The pressures put on women in show business to maintain unrealistic body shapes is so rampant that the images of stars are commonly digitally altered to be thinner, to remove stretch marks or to add feminine curves.
Just months ago, organizers of the Cannes Film Festival in France caused a stir when its organizers edited a photograph of actress Claudia Cardinale on the festival’s official poster. Critics said the photo was edited to slim down her thighs and waist.
Cardinale didn’t have a problem with that.
“The photo was retouched to accentuate the effect of lightness and to transpose me into a dream character; it’s a sublimation,” she said in a news release.
But some famous women — Lena Dunham, Chrissy Teigen, Ashley Graham and Lovato — take issue with the practice.
Pop star Meghan Trainor topped the Billboard charts with her debut single “All About that Bass,” in which she aggressively takes on photo editing. She sang, “I see the magazines working that Photoshop / We know that s‑‑‑ ain’t real, come on now, make it stop / If you got beauty just raise ’em up / ’cause every inch of you is perfect from the bottom to the top.”
Last year, Trainor pulled a music video from the Internet that displayed the singer sporting a smaller waist than she actually has. “My waist is not that teeny,” she said via Snapchat. “I had a bomb waist that night. I don’t know why they didn’t like my waist. I didn’t approve that video, and it went out to the world. So I’m embarrassed.”
Dunham, the creator and star of HBO’s “Girls,” announced in her newsletter last year that she would no longer allow magazine editors to alter her image.

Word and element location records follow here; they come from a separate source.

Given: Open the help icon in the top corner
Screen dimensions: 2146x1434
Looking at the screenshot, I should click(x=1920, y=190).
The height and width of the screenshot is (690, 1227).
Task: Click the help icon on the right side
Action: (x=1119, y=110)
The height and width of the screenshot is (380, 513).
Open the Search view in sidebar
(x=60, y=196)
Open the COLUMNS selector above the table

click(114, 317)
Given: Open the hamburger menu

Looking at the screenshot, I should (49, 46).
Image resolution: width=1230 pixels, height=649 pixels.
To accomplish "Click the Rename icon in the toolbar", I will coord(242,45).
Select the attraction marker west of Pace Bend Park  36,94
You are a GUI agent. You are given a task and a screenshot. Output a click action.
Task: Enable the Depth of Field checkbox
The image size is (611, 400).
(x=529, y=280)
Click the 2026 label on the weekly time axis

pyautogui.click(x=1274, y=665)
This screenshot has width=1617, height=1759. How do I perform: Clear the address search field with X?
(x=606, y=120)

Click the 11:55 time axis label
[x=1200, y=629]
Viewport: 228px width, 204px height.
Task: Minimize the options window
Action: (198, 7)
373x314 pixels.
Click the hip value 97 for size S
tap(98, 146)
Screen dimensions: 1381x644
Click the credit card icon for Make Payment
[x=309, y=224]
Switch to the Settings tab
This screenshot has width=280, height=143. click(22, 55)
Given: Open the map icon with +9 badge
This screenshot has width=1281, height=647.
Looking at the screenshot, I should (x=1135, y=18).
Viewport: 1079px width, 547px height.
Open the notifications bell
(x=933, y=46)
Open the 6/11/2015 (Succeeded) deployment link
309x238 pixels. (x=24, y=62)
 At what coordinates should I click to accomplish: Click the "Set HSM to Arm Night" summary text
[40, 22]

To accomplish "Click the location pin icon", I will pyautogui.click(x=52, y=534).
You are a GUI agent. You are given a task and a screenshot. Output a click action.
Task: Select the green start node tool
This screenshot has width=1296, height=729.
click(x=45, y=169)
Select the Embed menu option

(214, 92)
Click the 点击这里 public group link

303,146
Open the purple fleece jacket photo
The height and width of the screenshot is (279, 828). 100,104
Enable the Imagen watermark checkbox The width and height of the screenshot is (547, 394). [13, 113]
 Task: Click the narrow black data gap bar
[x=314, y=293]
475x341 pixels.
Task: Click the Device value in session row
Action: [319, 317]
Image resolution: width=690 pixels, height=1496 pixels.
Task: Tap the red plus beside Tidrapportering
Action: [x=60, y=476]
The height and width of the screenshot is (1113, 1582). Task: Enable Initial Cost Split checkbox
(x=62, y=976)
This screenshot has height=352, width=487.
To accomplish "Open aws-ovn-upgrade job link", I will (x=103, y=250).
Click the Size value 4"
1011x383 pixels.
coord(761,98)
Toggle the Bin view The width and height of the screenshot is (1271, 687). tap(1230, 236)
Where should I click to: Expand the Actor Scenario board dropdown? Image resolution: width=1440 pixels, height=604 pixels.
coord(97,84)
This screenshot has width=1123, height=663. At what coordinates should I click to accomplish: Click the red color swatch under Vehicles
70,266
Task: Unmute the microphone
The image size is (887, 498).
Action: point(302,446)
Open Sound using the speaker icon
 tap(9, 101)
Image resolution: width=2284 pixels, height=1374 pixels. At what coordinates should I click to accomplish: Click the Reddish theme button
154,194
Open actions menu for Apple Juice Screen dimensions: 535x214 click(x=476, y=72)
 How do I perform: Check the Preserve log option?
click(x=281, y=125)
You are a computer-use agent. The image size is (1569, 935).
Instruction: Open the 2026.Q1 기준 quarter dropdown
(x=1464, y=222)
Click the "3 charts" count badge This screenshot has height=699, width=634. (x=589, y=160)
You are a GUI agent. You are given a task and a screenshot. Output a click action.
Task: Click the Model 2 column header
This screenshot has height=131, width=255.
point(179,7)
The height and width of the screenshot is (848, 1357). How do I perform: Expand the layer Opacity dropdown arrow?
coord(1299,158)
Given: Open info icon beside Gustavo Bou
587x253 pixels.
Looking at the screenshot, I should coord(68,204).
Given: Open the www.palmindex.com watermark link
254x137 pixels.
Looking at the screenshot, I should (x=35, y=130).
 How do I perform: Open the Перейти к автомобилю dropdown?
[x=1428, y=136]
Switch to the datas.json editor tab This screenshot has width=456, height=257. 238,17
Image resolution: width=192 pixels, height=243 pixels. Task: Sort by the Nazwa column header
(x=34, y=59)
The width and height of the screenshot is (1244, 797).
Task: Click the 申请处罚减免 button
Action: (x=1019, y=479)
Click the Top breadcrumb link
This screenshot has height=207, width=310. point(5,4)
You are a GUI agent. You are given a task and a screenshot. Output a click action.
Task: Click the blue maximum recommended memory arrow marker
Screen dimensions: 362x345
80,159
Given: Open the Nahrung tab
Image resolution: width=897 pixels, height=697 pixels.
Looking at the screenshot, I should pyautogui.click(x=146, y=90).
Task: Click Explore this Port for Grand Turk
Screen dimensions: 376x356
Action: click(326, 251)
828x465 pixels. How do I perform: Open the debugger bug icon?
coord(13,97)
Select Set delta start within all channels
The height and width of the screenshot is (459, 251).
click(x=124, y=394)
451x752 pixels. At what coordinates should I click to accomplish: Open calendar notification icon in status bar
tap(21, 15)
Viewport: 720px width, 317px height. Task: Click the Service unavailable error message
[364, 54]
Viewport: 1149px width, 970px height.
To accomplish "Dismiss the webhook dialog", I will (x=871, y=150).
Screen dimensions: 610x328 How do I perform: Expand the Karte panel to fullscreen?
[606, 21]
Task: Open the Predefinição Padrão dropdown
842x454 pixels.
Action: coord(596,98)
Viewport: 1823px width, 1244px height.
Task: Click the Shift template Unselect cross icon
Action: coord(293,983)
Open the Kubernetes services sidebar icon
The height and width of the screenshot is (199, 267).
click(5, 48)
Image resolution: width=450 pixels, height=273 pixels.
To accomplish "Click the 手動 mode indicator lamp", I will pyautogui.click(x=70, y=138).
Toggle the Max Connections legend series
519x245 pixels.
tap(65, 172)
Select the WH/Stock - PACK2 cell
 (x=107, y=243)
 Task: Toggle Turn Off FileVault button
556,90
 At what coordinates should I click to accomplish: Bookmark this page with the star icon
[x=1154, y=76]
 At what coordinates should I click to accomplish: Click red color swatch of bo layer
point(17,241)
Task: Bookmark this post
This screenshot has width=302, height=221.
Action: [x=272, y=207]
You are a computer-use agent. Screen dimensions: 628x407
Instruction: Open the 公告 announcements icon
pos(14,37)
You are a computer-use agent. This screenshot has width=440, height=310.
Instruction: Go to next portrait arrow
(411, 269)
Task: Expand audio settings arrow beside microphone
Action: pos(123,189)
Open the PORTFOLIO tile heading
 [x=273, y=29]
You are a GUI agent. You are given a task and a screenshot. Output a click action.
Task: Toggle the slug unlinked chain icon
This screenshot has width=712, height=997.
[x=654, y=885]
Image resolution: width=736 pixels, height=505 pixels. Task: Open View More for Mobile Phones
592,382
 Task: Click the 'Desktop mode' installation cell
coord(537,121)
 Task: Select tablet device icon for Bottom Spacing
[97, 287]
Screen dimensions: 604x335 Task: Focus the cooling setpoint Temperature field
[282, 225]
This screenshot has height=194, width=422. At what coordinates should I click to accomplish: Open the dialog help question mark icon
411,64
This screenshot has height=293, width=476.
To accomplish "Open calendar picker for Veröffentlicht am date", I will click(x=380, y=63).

“When I started getting photographed by professionals to promote my work, it didn’t occur to me to ask about, or to question, the use of Photoshop,” she wrote, according to the Guardian. “I was 24, and whatever they did to make women appear important, desirable, and worthy of praise was what I wanted.”
Failure to comply with France’s new law comes with a fine of more than $44,000 or 30 percent of the money spent on advertising.
The measure prompted the Seattle-based Getty Images, one of the largest online stock image repositories, to amend its own rules. The service said it won’t carry “any creative content depicting models whose body shapes have been retouched to make them look thinner or larger.”
Teigen, a model who has fought against digital editing by posting photographs of her bruises and stretch marks to Instagram, promised two years ago to never use digital software to alter photos of herself again.
“It’s gotten to the point where they’re not smoothing their skin anymore, they’re actually changing the shape of their body,” she continued. “Nobody can compare to that when you’re fixing yourself so much. It’s so unfair.”